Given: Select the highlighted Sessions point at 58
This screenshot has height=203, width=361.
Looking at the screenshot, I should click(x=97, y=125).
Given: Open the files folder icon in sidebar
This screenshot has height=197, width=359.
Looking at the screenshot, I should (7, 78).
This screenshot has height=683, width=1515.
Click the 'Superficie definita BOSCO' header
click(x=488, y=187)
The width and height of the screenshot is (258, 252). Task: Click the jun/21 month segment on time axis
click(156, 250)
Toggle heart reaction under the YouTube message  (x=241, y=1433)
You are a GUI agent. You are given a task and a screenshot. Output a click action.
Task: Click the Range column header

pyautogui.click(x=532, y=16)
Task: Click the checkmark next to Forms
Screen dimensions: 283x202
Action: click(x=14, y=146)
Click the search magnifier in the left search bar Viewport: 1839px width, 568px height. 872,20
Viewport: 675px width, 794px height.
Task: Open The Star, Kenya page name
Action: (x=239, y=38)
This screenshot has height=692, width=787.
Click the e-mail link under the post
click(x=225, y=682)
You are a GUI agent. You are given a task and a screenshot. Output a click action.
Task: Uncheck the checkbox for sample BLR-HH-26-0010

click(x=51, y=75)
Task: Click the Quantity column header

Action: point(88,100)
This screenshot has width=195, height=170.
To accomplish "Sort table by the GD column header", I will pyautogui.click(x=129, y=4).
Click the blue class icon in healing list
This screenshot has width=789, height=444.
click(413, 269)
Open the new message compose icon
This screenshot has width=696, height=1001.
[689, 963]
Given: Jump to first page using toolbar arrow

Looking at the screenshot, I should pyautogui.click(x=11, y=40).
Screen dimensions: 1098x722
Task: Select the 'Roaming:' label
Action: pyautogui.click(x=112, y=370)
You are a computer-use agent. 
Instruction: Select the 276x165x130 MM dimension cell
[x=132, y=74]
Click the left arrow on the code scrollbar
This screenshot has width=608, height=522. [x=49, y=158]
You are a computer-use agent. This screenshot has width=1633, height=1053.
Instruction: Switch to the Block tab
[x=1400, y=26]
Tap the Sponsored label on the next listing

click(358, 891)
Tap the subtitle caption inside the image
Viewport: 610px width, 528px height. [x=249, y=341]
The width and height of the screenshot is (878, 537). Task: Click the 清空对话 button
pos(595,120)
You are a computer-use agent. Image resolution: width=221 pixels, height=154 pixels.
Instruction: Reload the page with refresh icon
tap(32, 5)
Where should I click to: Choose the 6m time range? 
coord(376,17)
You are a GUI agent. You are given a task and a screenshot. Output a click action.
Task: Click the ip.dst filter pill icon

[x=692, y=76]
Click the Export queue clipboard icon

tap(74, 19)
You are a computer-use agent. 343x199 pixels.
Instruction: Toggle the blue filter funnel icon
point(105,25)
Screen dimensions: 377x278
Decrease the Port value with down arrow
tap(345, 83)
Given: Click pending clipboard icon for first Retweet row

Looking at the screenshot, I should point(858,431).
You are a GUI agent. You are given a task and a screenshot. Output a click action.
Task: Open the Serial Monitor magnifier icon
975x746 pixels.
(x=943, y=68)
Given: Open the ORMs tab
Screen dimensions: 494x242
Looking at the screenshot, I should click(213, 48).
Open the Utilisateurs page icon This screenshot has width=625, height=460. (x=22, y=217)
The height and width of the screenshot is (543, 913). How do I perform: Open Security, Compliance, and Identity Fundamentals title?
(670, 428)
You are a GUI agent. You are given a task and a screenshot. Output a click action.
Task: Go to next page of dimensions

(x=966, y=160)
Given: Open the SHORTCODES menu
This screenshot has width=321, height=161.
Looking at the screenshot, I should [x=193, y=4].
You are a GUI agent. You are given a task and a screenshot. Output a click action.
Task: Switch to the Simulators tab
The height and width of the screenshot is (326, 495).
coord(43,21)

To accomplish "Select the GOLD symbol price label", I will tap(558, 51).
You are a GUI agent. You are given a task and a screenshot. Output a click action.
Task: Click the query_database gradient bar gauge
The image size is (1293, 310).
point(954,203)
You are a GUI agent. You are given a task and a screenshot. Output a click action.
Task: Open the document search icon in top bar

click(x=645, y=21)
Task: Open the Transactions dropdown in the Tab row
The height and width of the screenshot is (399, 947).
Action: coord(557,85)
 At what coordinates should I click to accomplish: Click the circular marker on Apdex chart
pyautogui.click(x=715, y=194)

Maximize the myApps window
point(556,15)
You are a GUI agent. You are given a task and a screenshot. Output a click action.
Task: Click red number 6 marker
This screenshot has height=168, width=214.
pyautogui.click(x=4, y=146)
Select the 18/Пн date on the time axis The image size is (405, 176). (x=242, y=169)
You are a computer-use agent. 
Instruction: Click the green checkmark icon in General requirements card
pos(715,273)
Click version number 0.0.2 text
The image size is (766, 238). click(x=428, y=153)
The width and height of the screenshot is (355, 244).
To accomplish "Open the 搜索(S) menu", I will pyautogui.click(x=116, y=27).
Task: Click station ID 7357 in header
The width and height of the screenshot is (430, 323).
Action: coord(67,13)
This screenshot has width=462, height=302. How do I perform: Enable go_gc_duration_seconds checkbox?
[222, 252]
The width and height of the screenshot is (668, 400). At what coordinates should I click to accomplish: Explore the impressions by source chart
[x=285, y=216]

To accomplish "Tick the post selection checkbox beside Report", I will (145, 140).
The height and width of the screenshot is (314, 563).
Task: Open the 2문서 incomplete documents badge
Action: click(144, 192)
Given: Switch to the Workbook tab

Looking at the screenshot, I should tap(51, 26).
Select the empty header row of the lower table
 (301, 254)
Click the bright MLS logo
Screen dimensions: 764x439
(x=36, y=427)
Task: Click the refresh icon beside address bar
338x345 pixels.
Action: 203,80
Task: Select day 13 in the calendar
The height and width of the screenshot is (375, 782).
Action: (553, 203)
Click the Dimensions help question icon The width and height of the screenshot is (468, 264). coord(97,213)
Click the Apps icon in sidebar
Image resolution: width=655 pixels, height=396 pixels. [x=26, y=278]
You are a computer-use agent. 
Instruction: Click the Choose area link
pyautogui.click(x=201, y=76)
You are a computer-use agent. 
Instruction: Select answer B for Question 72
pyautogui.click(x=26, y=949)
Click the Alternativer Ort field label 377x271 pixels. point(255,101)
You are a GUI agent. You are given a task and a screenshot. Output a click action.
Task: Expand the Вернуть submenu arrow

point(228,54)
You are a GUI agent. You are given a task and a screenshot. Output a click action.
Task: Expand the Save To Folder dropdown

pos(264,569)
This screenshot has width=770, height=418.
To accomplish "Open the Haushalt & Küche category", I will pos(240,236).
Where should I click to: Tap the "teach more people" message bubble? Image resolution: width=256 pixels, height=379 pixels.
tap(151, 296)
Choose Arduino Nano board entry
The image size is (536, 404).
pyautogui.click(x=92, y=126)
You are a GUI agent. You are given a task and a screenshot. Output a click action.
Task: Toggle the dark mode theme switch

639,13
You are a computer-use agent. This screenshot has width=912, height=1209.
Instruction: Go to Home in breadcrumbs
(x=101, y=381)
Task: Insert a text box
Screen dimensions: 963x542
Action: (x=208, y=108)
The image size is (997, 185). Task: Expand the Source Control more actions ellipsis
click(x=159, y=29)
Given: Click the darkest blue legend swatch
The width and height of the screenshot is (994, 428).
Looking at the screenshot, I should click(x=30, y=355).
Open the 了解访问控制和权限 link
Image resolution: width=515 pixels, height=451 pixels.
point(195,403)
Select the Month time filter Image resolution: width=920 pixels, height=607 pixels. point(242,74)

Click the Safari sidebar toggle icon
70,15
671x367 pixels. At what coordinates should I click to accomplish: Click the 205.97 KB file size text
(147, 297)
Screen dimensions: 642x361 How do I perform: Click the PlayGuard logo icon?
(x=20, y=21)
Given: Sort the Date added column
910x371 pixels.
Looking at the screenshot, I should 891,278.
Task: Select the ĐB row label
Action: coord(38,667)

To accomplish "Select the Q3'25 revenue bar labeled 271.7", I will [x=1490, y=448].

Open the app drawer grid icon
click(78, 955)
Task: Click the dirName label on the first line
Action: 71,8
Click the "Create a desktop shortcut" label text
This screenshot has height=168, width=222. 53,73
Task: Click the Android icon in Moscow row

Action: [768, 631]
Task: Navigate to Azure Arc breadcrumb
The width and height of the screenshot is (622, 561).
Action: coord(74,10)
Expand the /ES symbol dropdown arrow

━━━━━━

§ **Problem to solve**: Every line containing the string "symbol" is required; copy each such line from the data.

§ **Answer to this problem**:
To accomplish "Select the GOLD symbol price label", I will tap(558, 51).
Expand the /ES symbol dropdown arrow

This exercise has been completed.